While incoming Surrey First councillor Vera LeFranc has her sights set on finding a location for a new shelter in Surrey, she isn’t blind to how challenging that may prove to be.
A location for the new purpose-built homeless and transitional housing shelter has already been proposed to Surrey council but was not passed at public hearing following some opposition. The city is now considering alternate locations, and details on those sites are expected to come forward next month.
LeFranc acknowledged the challenge of getting the community on board, but said she’s been through the process before.
“I went through the Timber Grove (Apartments) experience where people were really reacting to the placement of Timber Grove and they were really fearful of what that would mean to their neighbourhood,” she said.
The 52-unit Whalley facility provides supportive housing for homeless people and those with a history of mental illness.
“In fact, what they’ve found is Timber Grove has been an amazing neighbour,” she said. “There are these fears, and then they don’t come to be real and I think that that’s important but I also have to respect how people feel. They invest in their neighbourhood, they buy their home, and then something changes that might affect their quality of life and they feel quite strongly about that.”
LeFranc said best practices in shelter delivery shows people should have their own private space, which is not the case in Surrey’s existing shelter in Whalley.
“What’s happening in Surrey is we have this building that is very difficult to provide services in because people are in bunk beds.
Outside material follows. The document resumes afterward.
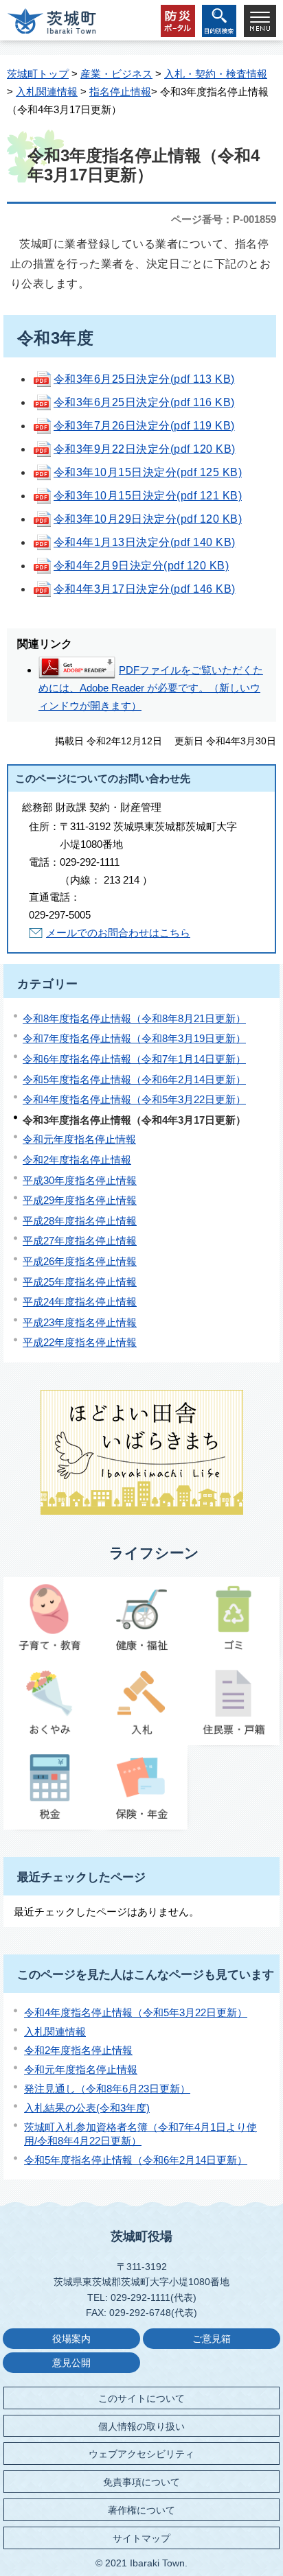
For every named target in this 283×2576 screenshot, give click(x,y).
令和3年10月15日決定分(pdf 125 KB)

I don’t think there’s anywhere else in the province that still delivers shelter services in that way,” she noted.
“What that means for people who live there is they have to get up in the morning at 7 a.m. and move out and then they can’t come back until the evening… If they had some private space where they could hang out during the day, keep their stuff, get a sense of calm and peace and be able to work well with their outreach workers, then they could actually move on with their lives.”
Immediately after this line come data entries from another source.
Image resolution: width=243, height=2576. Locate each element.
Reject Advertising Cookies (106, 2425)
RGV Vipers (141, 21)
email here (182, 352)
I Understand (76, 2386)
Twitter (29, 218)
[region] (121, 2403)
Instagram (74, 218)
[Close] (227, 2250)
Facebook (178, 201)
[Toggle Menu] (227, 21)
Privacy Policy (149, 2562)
LeFranc said she hopes she can help educate the public on how a purpose-built shelter will operate, which she said will be in stark contrast to the existing Whalley shelter. She said she’s hopeful city council can find a balance to ensure everyone’s needs are met.
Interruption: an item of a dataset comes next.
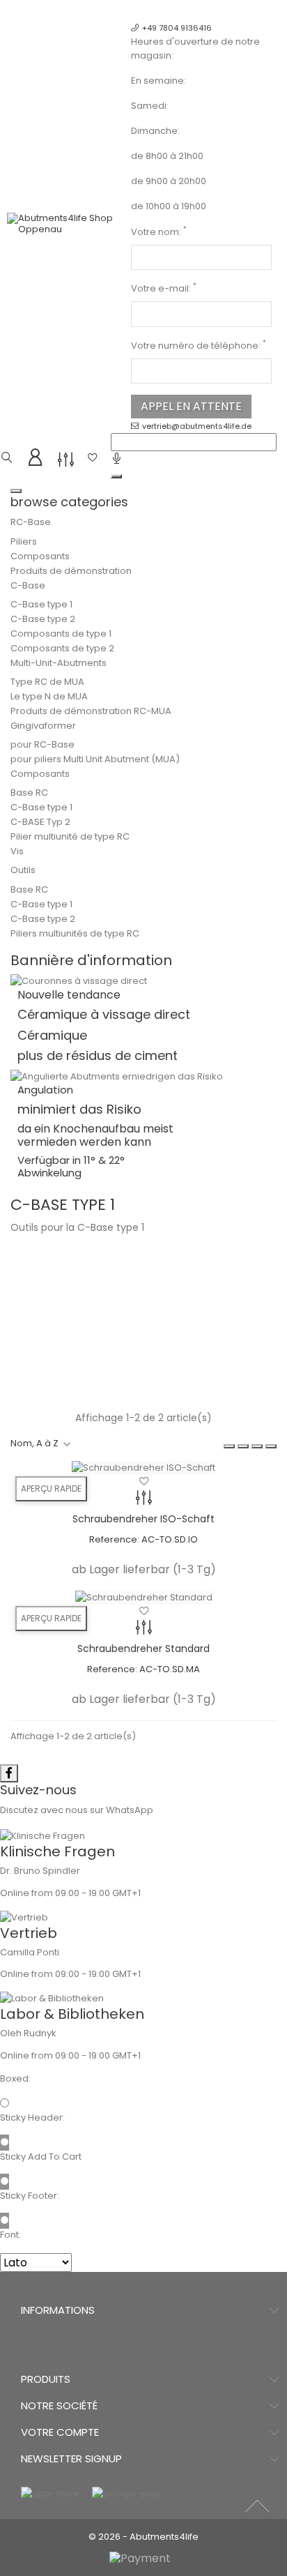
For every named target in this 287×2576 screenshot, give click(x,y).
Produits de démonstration (71, 570)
“But sometimes at city council, hard decisions have to be made,” she stated. “If we can do one thing in this year, and get that homeless shelter on the road, that will be a huge success.”
It shouldn’t come as any surprise that LeFranc wants to get to work in furthering the city’s stock of up-to-par homeless facilities. Her background in social work goes back to the ’90s, when she worked with women who had experienced abuse.
She later made the move to Surrey, getting a job with South Surrey White Rock Women’s Centre running employment programs for women who’d been abused. She then went on to do similar work for Newton Advocacy Group.
Fast forward to today. LeFranc is working for Vancity, managing a variety of community projects, including the Surrey Homelessness and Housing Fund, a $9 million initiative financed through the city’s Affordable Housing Reserves Fund.
But there are smaller grants that are making a difference as well, she said, such as a $10,000 grant to Pacific Community Resources Society to allow them to purchase a home to house youth who were aging out of foster care.
“They were able to house six kids in that house. And you can do that for such a small amount of money. And these non-profits, I have to say, are amazing partners -amazing, smart and really innovative. Little bits of money can do amazing things.”
LeFranc commended the city for setting up the fund.
“It’s not usually done. Cities don’t usually want to give up control. But what it really did was made it a community-driven initiative. The board of the society was able to make the decisions, so it’s arms length. It’s non-political.”
LeFranc has also worked with the board and foundation of Surrey Homelessness and Housing Society, and helped develop the Surrey Poverty Reduction Strategy in co-operation with the Poverty Reduction Coalition.
Naturally, LeFranc said she’s excited to tackle similar issues from her council chair.
“I think that what we’ve seen, certainly in municipalities, is senior levels of government moving away from our standard social safety nets. So it’s been more and more difficult because municipalities kind of have to pick up the pieces – so increases in crime because of lack of mental health and addiction facilities, increased levels of poverty because we don’t have a poverty reduction strategy, provincially or federally,” she said.
“We have to pick up the slack and I’m excited about that opportunity. I want to be a strong voice for municipalities and for the people who live in our community that are struggling, and also the people who aren’t struggling but still have to deal with those effects, like crime and people who are living in poverty.”
LeFranc said she hopes to use the Innovation Boulevard model to push the city’s social innovation strategy to the next level.
“It’s pretty exciting to me because I like to push the envelope and do things in a different way.”